* TEXTE SOURCE
Le premier chapitre (Shaman Tree) nous conduit au pied de « l’arbre chamane », où les habitants suspendent de petits sacs contenant des objets et matières essentiels à la vie quotidienne (thé, pain, allumettes, sucre…). L’arbre sert de point de départ à une série de planches sur l’usage quotidien de ces produits, ainsi que sur les actes de mettre en sac et de suspendre, renvoyant plus généralement à l’art de « lier » vivants et non vivants. L’arbre apparaît ainsi comme un lieu médiateur de menues transactions indirectes entre les humains, mais aussi des humains avec les non-humains et avec leur environnement, la taïga sibérienne. Alors même que le terme « chamane » serait d’origine evenki, les auteurs choisissent de ne pas aborder le chamanisme evenki comme « système de pensée », mais comme activité ordinaire2.
Le second chapitre (Hunting) aborde la chasse (pour la fourrure de zibelines ou d’écureuils ou pour la viande de cervidé sauvage) à travers des cas composites, permettant d’en reconstituer le « cycle émotionnel » caractéristique. Ce cycle est vu successivement à travers les points de vue des différents « agents » de la chasse : humains, chiens, chevaux, fusils, gibier, viande et fourrure. Plutôt que d’insister, comme c’est souvent le cas dans la littérature sibérianiste, sur le rapport symbolique à la forêt et au gibier ou encore sur le partage (égalitaire ou hiérarchique) des produits de la chasse entre humains et non-humains (Hamayon 1990, Willerslev 2007), les auteurs mettent en évidence les dynamiques affectives et la participation différenciée des agents en question.
Le troisième chapitre (Gathering) possède un titre trompeur : on croit y reconnaître les « cueilleurs » qui vont trop souvent avec les « chasseurs ». Mais les auteurs s’en emparent pour amener des rapprochements inédits autour de l’acte de rassembler. Si la collecte des baies sauvages et le ramassage du bois mort y tiennent une certaine place, ces activités sont mises en parallèle avec la collecte de bois vert, de l’eau, la réparation d’objets mécaniques ou la préparation des sacs de voyage, et débouchent sur une réflexion fine sur les notions d’ordre et de désordre.

* JEU DE DONNÉES
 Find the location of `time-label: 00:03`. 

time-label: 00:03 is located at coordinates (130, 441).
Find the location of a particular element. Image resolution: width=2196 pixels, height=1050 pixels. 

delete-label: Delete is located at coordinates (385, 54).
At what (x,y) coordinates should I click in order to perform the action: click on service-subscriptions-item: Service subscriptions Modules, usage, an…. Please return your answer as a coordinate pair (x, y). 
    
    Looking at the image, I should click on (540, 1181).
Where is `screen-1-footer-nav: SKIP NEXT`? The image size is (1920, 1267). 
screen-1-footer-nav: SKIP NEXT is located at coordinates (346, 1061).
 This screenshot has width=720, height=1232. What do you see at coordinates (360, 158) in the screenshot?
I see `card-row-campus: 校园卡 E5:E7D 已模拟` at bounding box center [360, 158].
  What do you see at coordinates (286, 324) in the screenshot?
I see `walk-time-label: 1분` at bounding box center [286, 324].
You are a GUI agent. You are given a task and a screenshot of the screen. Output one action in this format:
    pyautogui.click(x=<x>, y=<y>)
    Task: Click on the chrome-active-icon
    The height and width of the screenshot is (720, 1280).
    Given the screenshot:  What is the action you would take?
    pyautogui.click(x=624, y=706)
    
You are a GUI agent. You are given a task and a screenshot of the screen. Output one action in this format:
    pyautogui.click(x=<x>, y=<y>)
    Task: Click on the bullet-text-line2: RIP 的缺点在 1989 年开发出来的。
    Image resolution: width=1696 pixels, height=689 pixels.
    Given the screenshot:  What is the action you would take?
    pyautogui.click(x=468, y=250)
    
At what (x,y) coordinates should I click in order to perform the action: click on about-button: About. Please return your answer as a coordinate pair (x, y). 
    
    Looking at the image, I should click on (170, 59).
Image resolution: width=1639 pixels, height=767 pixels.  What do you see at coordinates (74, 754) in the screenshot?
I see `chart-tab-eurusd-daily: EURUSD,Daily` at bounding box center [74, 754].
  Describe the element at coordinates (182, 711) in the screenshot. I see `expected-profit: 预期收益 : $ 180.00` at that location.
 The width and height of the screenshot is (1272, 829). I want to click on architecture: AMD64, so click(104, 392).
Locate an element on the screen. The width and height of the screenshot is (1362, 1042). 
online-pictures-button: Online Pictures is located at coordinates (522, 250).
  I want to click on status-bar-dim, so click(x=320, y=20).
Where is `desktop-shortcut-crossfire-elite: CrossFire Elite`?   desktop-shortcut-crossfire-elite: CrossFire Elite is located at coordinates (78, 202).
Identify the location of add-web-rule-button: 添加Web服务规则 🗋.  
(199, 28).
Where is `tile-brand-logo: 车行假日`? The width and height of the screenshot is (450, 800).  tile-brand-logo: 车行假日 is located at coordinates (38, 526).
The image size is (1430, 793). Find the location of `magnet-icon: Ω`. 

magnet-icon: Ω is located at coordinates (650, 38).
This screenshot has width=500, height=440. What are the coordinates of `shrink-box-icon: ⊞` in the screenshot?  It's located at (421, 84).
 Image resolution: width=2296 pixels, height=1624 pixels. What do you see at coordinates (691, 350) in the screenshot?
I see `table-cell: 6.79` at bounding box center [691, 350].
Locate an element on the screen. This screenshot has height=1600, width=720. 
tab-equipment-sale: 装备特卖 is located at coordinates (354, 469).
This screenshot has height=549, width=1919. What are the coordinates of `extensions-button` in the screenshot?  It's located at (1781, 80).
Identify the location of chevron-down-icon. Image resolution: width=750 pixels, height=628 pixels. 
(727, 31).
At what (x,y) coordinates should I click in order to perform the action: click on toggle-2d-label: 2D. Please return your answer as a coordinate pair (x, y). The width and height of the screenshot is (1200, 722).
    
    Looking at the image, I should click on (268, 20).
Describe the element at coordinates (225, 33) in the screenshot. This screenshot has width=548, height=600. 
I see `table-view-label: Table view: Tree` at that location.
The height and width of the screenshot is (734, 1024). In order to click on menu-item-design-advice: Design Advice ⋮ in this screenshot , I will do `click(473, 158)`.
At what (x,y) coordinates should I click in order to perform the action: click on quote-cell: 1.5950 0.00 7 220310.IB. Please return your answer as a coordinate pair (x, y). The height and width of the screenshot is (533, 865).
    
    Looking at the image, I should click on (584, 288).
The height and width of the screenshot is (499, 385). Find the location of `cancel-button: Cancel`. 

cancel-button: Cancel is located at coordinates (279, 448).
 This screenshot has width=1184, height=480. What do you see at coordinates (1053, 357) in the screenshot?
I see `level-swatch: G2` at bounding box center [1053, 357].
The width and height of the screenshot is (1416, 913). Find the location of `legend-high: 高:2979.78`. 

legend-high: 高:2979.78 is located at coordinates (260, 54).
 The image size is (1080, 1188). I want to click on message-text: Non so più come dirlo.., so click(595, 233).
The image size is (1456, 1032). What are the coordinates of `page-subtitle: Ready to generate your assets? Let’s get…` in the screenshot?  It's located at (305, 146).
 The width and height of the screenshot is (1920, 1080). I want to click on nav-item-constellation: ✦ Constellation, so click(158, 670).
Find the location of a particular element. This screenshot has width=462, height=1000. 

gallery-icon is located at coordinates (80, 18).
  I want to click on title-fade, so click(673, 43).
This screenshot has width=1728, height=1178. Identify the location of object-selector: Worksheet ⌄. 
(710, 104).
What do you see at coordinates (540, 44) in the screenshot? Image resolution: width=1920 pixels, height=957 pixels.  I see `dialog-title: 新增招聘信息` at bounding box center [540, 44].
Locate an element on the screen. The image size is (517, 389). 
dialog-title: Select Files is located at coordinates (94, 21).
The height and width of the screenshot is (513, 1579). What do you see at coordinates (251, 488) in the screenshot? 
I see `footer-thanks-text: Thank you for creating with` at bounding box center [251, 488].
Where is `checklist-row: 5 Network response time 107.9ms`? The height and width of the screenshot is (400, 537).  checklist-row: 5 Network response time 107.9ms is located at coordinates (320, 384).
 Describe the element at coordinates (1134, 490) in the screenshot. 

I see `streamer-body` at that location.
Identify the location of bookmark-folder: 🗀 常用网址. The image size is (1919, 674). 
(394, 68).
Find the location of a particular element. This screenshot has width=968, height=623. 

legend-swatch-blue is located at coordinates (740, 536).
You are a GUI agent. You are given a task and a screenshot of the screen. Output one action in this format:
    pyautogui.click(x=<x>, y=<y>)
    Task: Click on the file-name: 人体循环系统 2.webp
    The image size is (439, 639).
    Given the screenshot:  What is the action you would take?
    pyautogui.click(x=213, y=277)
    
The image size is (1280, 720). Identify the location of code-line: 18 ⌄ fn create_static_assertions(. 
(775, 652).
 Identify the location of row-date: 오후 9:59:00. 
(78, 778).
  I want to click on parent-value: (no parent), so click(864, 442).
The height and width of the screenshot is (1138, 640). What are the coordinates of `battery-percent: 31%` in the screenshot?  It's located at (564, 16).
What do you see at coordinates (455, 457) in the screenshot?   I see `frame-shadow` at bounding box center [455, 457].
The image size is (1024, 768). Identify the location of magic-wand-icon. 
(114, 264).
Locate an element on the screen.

* CONSIGNE
Mettez à jour le texte sur les trois chapitres, s'il vous plaît : reprenez tout ce qui va de « Le premier chapitre » jusqu'à « comme activité ordinaire2. », en substituant « villageois » à « habitants ».

* CORRIGÉ
Le premier chapitre (Shaman Tree) nous conduit au pied de « l’arbre chamane », où les villageois suspendent de petits sacs contenant des objets et matières essentiels à la vie quotidienne (thé, pain, allumettes, sucre…). L’arbre sert de point de départ à une série de planches sur l’usage quotidien de ces produits, ainsi que sur les actes de mettre en sac et de suspendre, renvoyant plus généralement à l’art de « lier » vivants et non vivants. L’arbre apparaît ainsi comme un lieu médiateur de menues transactions indirectes entre les humains, mais aussi des humains avec les non-humains et avec leur environnement, la taïga sibérienne. Alors même que le terme « chamane » serait d’origine evenki, les auteurs choisissent de ne pas aborder le chamanisme evenki comme « système de pensée », mais comme activité ordinaire2.